SirAlex01/Large-Scale-Data-Management-Project
Folders and files
| Name | Name | Last commit date | ||
|---|---|---|---|---|
Repository files navigation
Remind the tutorial works on linux machines:
Configure a VLAN if the machines of the cluster are not in the same network (we suggested ZeroTier)
Configure SSH (public keys in ~/.ssh/authorized_keys and list the hosts in ~/.ssh/known_hosts), refer to the slides.
Configure /etc/hosts with the IPs of the nodes of the cluster
copy the folders in "configuration folders":
conf is for hbase folder
etc is for hadoop folder
add these lines to your ~/.bashrc
WARN: pay attention to the paths of the hadoop and hbase folders in your machine
usually they are both in /home/hadoop folder to facilitate configuration
# FOR HADOOP change pdsh default rcmd
export PDSH_RCMD_TYPE=ssh
# this line is added so that the environment file which contains $HADOOP_HOME, which is needed for running "hadoop" command anywhere in the system (multi-environment)

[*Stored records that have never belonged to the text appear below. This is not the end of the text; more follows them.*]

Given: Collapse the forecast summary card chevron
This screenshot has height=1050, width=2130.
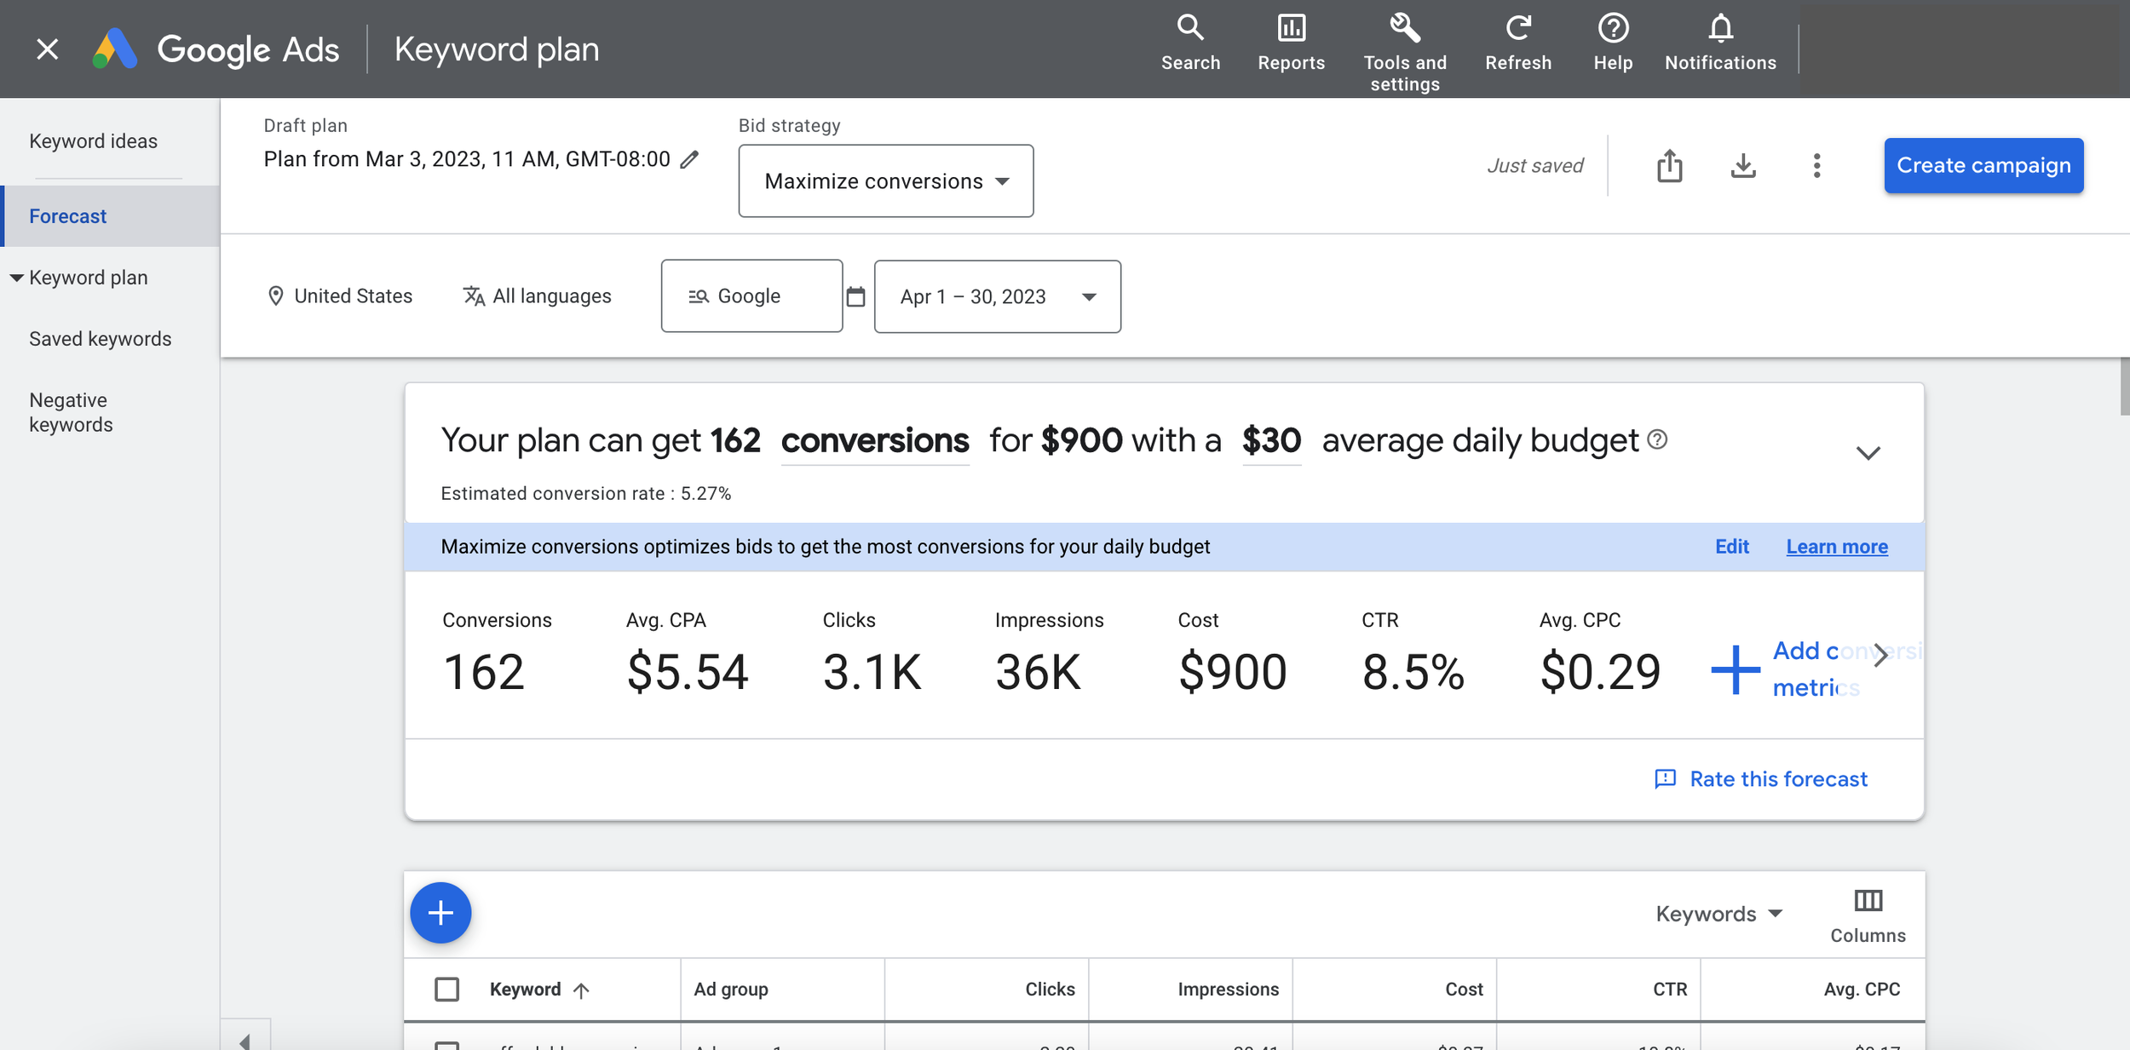Looking at the screenshot, I should pos(1868,453).
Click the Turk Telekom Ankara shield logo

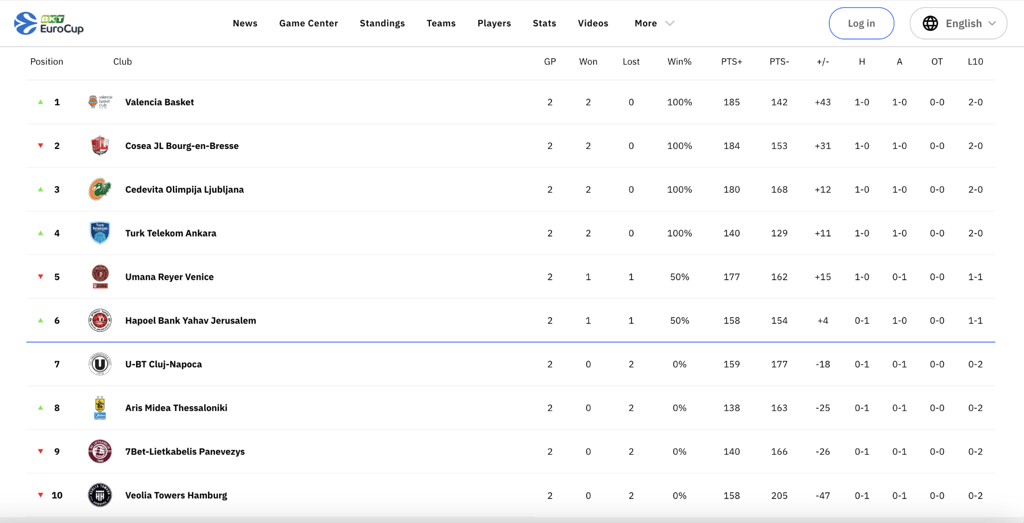(100, 233)
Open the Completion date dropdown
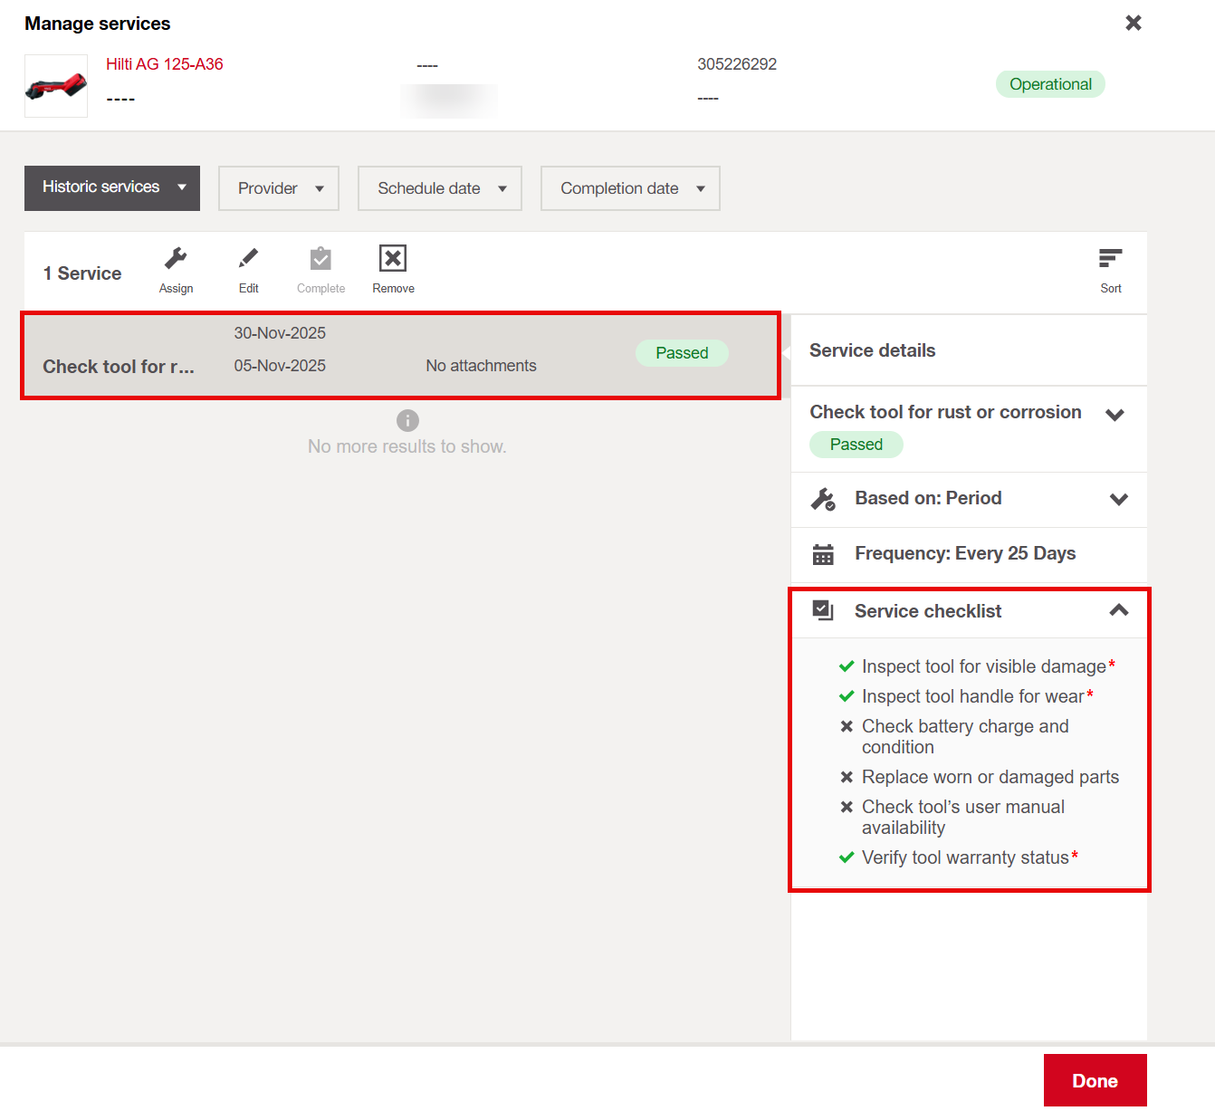 [630, 188]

export HADOOP_PARENT_DIR=/home/hadoop
export HADOOP_HOME=/home/hadoop/hadoop
export HADOOP_MAPRED_HOME=$HADOOP_HOME
export HADOOP_COMMON_HOME=$HADOOP_HOME
# this line is used to compile the java code in 64bit compiler instead of default 32bit (this will not affect functionality but will improve performance) this is associated with the WARN.
export HADOOP_OPTS="$HADOOP_OPTS -Djava.library.path=$HADOOP_HOME/lib/native"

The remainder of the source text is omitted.